Instruments of subordination and the quality of public goods provision:
case-study of Petrozavodsk, 2016-2021
Turchenko M.S.,
European University at St. Petersburg, St. Petersburg, Russia, mturchenko@eu.spb.ru
elibrary_id: 821906 | ORCID: 0000-0001-8535-5473 | RESEARCHER_ID: A-8499-2016
Article received: 2021.12.23. Accepted: 2022.06.14
DOI: 10.17976/jpps/2023.03.10
EDN: ULAFXC
Turchenko M.S. Instruments of subordination and the quality of public goods provision: case-study of Petrozavodsk, 2016-2021. – Polis. Political Studies. 2023. No. 3. https://doi.org/10.17976/jpps/2023.03.10. EDN: ULAFXC
The reported study was funded by RFBR. The number of the research project is 20-011-00600.
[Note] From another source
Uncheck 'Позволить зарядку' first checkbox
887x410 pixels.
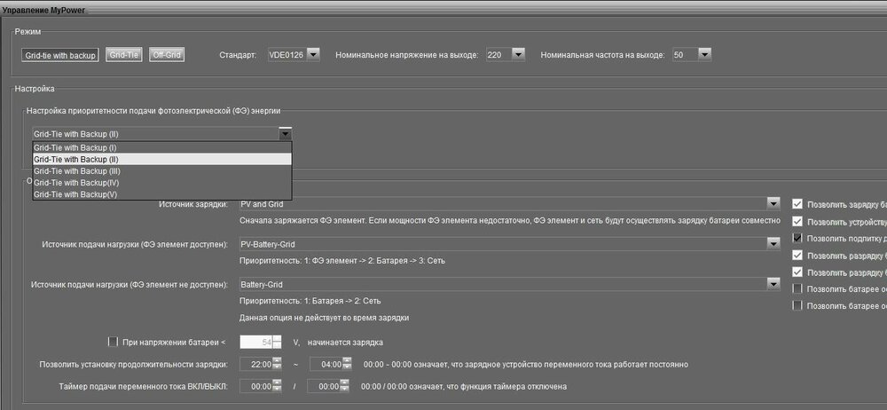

The article is built upon a case-study of Petrozavodsk, the capital of the Republic of Karelia, Russia. In 2015, the regional authorities dismissed the Petrozavodsk city mayor and replaced popular mayoral elections in the city with the procedure of appointing a mayor chosen by the City Council from nominees put forward by the competition committee. The study describes the tools at the regional authorities’ disposal enabling them to fully embed emasculated local self-government into the subnational “power vertical”. Among such tools there are both informal practices, allowing the regional authorities to supervise local policies, and more formalized leverages. The latter includes: (1) the control over the competition committee in charge of selecting new mayors through its chairperson, (2) the restoration of a special office within the local self-government structure designed to be occupied by a governor’s team representative, (3) putting a governor’s subordinate at the mayoral position, (4) filling self-government offices with former servants of the regional government. The scrutiny of mechanisms employed by regional authorities to subordinate local self-government enriches the literature studying the entry of authoritarian practices at the municipal level. The article also analyses the relationship between models of local heads selection and the quality of public goods provision. The case of Petrozavodsk shows that three out of four of the city’s urgent issues (lack of public housing for low-income citizens, a lack of municipal kindergartens, non-fulfillment of storm drainage repair) remained unresolved under the appointed mayor. Thus, the study provides no strong evidence to affirm that the appointed head of the city performed better than the elected one. This conclusion is in line with quantitative findings, indicating that there is a lack of robust relationship between models of local heads selection and the quality of public goods provision.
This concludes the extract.